Unicode Locale: en_US.UTF-8 Support

The Unicode/UTF-8 locales support Unicode 4.0. The en_US.UTF-8 locale provides multiscript processing support by using UTF-8 as its codeset. This locale handles processing of input and output text in multiple scripts, and was the first locale with this capability in the Oracle Solaris operating system. The capabilities of other UTF-8 locales are similar to those of en_us.UTF-8. The discussion of en_US.UTF-8 that follows applies equally to these locales.

Note –

UTF-8 is a file-system safe Universal Character Set Transformation Format of Unicode/ISO/IEC 10646-1 formulated by X/Open-Uniforum Joint Internationalization Working Group (XoJIG) in 1992 and approved by ISO and IEC, as Amendment 2 to ISO/IEC 10646-1:1993 in 1996. This standard has been adopted by the Unicode Consortium, the International Standards Organization, and the International Electrotechnical Commission as a part of Unicode 4.0 and ISO/IEC 10646-1.

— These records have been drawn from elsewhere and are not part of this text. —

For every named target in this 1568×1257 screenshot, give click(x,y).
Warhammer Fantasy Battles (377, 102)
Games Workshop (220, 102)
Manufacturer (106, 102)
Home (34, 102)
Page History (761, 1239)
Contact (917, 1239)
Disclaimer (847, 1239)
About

Unicode locales in the Oracle Solaris environment support the processing of every code point value that is defined in Unicode 4.0 and ISO/IEC 10646-1 and 10646-2. Supported scripts include pan-European and Asian scripts and also complex text layout scripts for the Arabic, Hebrew, Indic, and Thai languages.

Note –

Some Unicode locales, notably the Asian locales, include more Kanji or Hanzi glyphs.

Due to limited font resources, the current Oracle Solaris Unicode locales include character glyphs from the following character sets.

If you try to view characters for which the en_US.UTF-8 locale does not have corresponding glyphs, the locale displays a no-glyph glyph instead, as shown in the following illustration:

The preceding context describes the graphic.

The locale is selectable at installation time and may be designated as the system default locale.

The same level of en_US.UTF-8 locale support is provided for both 64-bit and 32-bit Oracle Solaris systems.

Note –

Motif and CDE desktop applications and libraries support the en_US.UTF-8 locale. However, XView™ and OLIT libraries do not support the en_US.UTF-8 locale.